Unions fear new regulations may lead to redundancy cover-ups
Since July 2009, the new labour law has introduced changes in the regulation of redundancies. The Estonian Trade Union Confederation fears that problems may emerge as the new regulation could lead to redundancy cover-ups, while the Estonian Unemployment Insurance Fund does not believe that this is a major issue within the framework of the new act. However, problems may arise regarding whether employees and employers are well informed of their rights and obligations.
Changes in redundancy regulations
The new Employment Contracts Act took effect on 1 July 2009. This brought about several changes in the regulation of redundancies with the aim of providing for greater flexibility. For instance, the term of the advance notice period was reduced by 30 calendar days to between two weeks and three months, depending on the length of the employment contract. To ease the financial burden of redundancies for employers, the payment of redundancy benefits will be shared by the employer and the Estonian Unemployment Insurance Fund (Eesti Töötukassa).

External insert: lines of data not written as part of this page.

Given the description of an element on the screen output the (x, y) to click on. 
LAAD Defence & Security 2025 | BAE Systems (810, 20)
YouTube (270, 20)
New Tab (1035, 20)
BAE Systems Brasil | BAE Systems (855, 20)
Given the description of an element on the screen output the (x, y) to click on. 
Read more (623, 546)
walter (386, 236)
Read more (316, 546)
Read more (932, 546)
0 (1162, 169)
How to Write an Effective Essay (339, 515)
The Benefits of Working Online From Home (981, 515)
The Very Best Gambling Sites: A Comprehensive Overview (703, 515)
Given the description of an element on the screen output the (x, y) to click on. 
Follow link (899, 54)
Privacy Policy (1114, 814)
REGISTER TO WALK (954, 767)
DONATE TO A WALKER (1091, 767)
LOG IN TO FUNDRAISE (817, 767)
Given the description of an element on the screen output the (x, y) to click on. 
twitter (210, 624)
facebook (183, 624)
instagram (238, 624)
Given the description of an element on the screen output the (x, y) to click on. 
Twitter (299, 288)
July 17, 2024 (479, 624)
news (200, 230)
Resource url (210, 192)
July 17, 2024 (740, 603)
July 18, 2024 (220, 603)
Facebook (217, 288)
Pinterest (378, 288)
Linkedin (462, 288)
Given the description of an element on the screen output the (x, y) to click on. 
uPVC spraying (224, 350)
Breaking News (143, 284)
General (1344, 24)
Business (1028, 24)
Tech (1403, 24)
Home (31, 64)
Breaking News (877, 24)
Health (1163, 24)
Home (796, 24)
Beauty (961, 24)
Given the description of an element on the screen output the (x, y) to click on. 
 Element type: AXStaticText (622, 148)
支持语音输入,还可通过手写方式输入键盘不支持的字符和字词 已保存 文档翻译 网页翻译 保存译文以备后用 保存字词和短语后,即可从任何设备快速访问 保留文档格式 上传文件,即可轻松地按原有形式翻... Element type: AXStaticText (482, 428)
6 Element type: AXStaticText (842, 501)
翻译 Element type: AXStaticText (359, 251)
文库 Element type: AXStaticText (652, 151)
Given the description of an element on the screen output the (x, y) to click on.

In all redundancy cases, an employer will pay a proportion of the redundancy benefit amounting to one month’s average wage of an employee made redundant, while the Unemployment Insurance Fund will finance the rest of the benefit for those employed in the company for more than five years. For persons with a work tenure of five to 10 years, the Unemployment Insurance Fund will pay an additional one month’s average wage of an employee. For those employed for over 10 years, two months’ average wage is added. The employer must file an application to the Unemployment Insurance Fund for the redundancy benefits to be paid out in full (see also EE0901019I).
Possible impact of new redundancy regulations
With the new act taking effect, there have been contrasting views on the impact of the new regulation on redundancies. For instance, the Labour Inspectorate (Tööinspektsioon) expected an increase in the number and volume of redundancies. However, since 1 July, a rapid increase in redundancies has not occurred. According to data from the European Restructuring Monitor (ERM), three redundancy cases were recorded in the period July to September 2009, affecting 544 workers, compared with six redundancy cases affecting 499 to 509 workers that were recorded in the previous quarter April to June 2009. As a result, the Estonian Trade Union Confederation (Eesti Ametiühingute Keskliit, EAKL) has expressed concern that, within the framework of the new regulations, latent redundancies might occur.
Trade union reservations about new regulations
EAKL highlighted that in cases where an employer does not inform the Unemployment Insurance Fund about redundancies, those persons who have been employed in the company for more than five years will lose the part of the redundancy benefitpaid by the Unemployment Insurance Fund. Moreover, not fulfilling the notification requirement of public bodies has an impact on the data collected by the Unemployment Insurance Fund, since the redundancy cases and the number of persons affected are not recorded. EAKL also pointed out that, during July and August, there were several hundred cases where employers failed to notify the Unemployment Insurance Fund of redundancies in time or correctly. One possible problem may be that many employers might not be aware of the recent changes in the labour law, which require that an employer sends the necessary application and documentation for the payment of redundancy benefits to the Unemployment Insurance Fund.
Since July, EAKL has undertaken an extensive information campaign to notify trade union members of the new regulations. Still, if employees are unaware of the amount of benefits that they are entitled to in case of redundancy, they may not ask their employer whether they have applied for the additional redundancy benefits from the Unemployment Insurance Fund.
Position of Unemployment Insurance Fund
In response to the trade unions’ concerns, the Unemployment Insurance Fund confirmed that about a third of applications from the employers have not been sent in due time – that is, within five days of the termination of an employment relationship. Nonetheless, in such cases the benefits are paid out retroactively. The Unemployment Insurance Fund underlined that the filing of a benefit application has been made easier for employers through the internet to ensure timely and correct applications. However, if an employer has not filed an application even if the employee has requested the employer to do so, solving the case through court is an option.
With the new regulations on redundancies, problems may arise in relation to whether employees and employers are informed of their rights and obligations. If employees are unaware of the amount of benefit that they are entitled to in case of redundancy, they may settle for one month’s average wage paid by the employer and lose the part of the benefit paid by the Unemployment Insurance Fund.